There are many articles out there for dealing with grief during the holidays, as the holiday season is traditionally a season spent with family, loved ones, friends, and – well, tradition. Everybody knows it’s tough facing Christmas or Thanksgiving without a loved one. This year has special meaning for me, as it will be our first Christmas ever without Pop. Sadly, I could name quite a few others who are going to experience their first Christmas without…. Someone they love.
I’ve found myself thinking back to the years I spent working as a Social Worker (LCSW – I keep my license current, though am not in full time practice) and things I learned from patients. (I worked mostly in oncology.) I’ll share some inspiration I learned from those grieving (and a few ideas of my own):
~ Take the word “should” right out of your vocabulary. And don’t feel guilty about it.

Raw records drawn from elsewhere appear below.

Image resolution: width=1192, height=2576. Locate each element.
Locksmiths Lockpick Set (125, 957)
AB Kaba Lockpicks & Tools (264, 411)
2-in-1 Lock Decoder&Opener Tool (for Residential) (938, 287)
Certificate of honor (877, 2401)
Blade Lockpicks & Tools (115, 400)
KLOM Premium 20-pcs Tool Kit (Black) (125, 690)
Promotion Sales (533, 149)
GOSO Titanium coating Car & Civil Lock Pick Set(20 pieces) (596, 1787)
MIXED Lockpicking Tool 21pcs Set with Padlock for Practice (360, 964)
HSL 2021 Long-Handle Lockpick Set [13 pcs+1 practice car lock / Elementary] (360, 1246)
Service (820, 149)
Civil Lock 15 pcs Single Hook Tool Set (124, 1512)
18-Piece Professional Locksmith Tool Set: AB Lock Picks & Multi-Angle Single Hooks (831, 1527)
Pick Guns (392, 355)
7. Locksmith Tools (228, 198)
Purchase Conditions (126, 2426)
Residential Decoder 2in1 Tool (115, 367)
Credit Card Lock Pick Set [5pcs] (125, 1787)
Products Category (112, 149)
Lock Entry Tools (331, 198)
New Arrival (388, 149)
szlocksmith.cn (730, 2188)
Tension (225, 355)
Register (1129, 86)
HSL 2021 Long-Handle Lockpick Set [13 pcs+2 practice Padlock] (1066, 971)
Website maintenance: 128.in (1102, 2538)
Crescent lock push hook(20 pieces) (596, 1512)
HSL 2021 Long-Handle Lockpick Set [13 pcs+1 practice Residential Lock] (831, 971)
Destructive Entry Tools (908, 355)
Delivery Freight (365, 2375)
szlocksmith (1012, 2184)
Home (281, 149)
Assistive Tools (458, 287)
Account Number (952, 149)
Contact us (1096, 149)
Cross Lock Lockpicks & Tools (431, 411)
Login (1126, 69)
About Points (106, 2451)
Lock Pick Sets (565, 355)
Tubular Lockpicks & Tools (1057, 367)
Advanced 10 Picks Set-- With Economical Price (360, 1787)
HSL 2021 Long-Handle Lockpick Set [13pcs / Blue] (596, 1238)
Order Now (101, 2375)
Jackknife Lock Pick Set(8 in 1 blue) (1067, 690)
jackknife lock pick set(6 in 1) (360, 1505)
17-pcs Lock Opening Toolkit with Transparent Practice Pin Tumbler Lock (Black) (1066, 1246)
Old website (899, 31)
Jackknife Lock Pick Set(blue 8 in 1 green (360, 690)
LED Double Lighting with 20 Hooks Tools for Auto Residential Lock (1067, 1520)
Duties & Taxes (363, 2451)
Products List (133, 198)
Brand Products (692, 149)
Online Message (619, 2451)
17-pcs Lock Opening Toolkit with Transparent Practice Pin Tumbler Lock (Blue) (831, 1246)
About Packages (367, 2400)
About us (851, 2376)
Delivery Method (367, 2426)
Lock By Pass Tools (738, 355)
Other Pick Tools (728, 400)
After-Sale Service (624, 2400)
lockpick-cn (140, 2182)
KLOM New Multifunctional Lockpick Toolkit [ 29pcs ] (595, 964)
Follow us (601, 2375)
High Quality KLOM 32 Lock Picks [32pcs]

~ Change things up. (If you don’t like turkey, maybe this is your chance!) In south Louisiana, food is sacred and this might be the year to switch to pork roast or turducken or brisket. What, you don’t know who’s going to make the rice dressing now that MawMaw isn’t here? Gather family members and learn how to cook it together. I remember a family who couldn’t imagine Christmas without MawMaw because she always cooked. It was an opportunity for them to gather at MawMaw’s kitchen and cook together (they’d been banished from her kitchen before as she insisted on doing everything).
~ Make a donation in honor of your loved one. If you find yourself teary-eyed while shopping and thinking how much “they” would like something, donate the money you would have spent to a worthy cause. Or be a “secret Santa” for a community or church giving tree.
~ If you can’t face a holiday dinner, consider volunteering at a local food bank or community kitchen.
~ If you do have the holiday dinner, remember your loved one and drink a toast to them. Have a slice of their favorite pie for them. They aren’t gone, they’re just quiet, in another room (and it’s a much nicer room that we can’t see on this earth).
~ Gratitude goes a long way. Find things to be grateful for, and start with the life of that loved one.
~ Cherish the memories, and cry when you feel like it.
~ Worship, whether with a community, with family, or just alone if you can’t face a crowd.
~ Remember that everyone grieves differently, in their own way, in their own time.
~Above all, try to focus on the hope of this season. Each year at Christmas, we are reminded that in spite of the fact that humanity is broken, sinful, and generally messed up, God still gave us the gift of his son Jesus. No matter what trials befall in this life, we have the promise of redemption. The miracle of the Incarnation is indeed a miracle; God didn’t have to do any of this. But what better way to show Divine Love than to take on human form, walk among us, and show in unmistakable ways how much we are loved?
We know this world is upside down, and the loss of a loved one only makes the feeling heavier. We felt Pop’s absence at Thanksgiving, and will feel it even more sharply at Christmas. But I’ve been looking at photos of him from last Christmas and grinning. I’ve been remembering being a child, waking him and mom up at 5 AM saying look what Santa brought and chuckling over his and mom’s bleary-eyed excitement for my brother and me. We had him for decades, and no amount of grief can ever take away my gratitude for having him as my father.
May God bless you and yours this beautiful Christmas season.